[TÂCHE À RÉALISER] Recopiez le passage du texte de référence en commençant à « Tant que les » et en terminant à « par la crise? », en y remplaçant « dette publique » par « dette souveraine ».

[TEXTE DE RÉFÉRENCE]
Quel bilan tirez-vous des dommages créés par le coronavirus et quelles sont vos perspectives pour cette année?

Outre les innombrables décès recensés jusqu'à présent, le COVID-19 a provoqué l'une des plus profondes récessions mondiales jamais enregistrées. Selon nos estimations, le PIB mondial a diminué de 10% entre le dernier trimestre de 2019 et le deuxième de 2020. Toutefois, certains pays comme la Chine s'en sortent mieux que d’autres...Avec relativement peu de décès, elle n’a pas dû sacrifier son économie. Durant les trois premiers trimestres, son PIB a même augmenté de 3,2% contrairement à de nombreux pays pour qui le début de l’année sera difficile. Le Royaume-Uni, par exemple, dont le taux est beaucoup plus élevé, a perdu 9,7% de son PIB contre seulement 2,0% pour la Suisse. Après l'assouplissement des mesures de confinement durant les vacances de Noël, je m’attends à une troisième vague de décès nécessairement suivie d’une nouvelle série de mesures, probablement les dernières si les campagnes de vaccination démarrent réellement au cours de ces prochains mois. Dans ce cas, l'économie mondiale pourrait bondir d'au moins 5% d'ici décembre.

Tant que les rendements réels des obligations d'État restent aussi bas,
l'augmentation de la dette publique ne représente qu'une faible menace.
Que penser des niveaux de dette des gouvernements amplifiés par la crise?

[EXTRAITS DE DONNÉES]
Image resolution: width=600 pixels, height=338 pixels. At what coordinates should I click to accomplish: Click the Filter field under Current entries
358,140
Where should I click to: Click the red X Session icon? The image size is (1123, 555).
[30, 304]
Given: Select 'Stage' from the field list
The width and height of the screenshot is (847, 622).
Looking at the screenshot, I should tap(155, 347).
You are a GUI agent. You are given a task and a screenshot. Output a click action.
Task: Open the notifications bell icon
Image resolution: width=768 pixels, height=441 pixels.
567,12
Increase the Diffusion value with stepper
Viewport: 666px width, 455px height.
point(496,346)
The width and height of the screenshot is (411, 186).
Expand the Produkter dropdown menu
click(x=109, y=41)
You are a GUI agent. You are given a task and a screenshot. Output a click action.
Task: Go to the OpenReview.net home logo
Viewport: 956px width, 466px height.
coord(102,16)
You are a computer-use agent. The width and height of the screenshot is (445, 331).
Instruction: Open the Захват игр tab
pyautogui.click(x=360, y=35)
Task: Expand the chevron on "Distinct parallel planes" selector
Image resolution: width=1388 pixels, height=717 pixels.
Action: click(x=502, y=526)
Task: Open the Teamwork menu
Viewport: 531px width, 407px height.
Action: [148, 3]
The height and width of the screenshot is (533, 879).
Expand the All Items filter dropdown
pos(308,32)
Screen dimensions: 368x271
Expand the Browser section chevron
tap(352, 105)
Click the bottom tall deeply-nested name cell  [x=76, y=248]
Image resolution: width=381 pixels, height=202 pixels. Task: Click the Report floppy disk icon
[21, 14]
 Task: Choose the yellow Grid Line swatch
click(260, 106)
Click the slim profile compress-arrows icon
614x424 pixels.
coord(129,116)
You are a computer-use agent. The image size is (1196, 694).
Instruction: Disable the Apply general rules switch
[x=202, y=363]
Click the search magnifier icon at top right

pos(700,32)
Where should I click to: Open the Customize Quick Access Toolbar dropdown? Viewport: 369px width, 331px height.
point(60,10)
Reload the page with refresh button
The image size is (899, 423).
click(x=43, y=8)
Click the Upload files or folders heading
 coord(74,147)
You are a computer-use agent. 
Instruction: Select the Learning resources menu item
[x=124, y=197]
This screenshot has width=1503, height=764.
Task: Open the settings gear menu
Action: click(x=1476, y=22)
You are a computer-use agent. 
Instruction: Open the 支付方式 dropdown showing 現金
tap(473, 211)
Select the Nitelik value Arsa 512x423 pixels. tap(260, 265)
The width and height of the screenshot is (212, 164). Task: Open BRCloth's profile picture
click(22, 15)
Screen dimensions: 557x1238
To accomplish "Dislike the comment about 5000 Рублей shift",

[ZONE DE RÉPONSE]
Tant que les rendements réels des obligations d'État restent aussi bas,
l'augmentation de la dette souveraine ne représente qu'une faible menace.
Que penser des niveaux de dette des gouvernements amplifiés par la crise?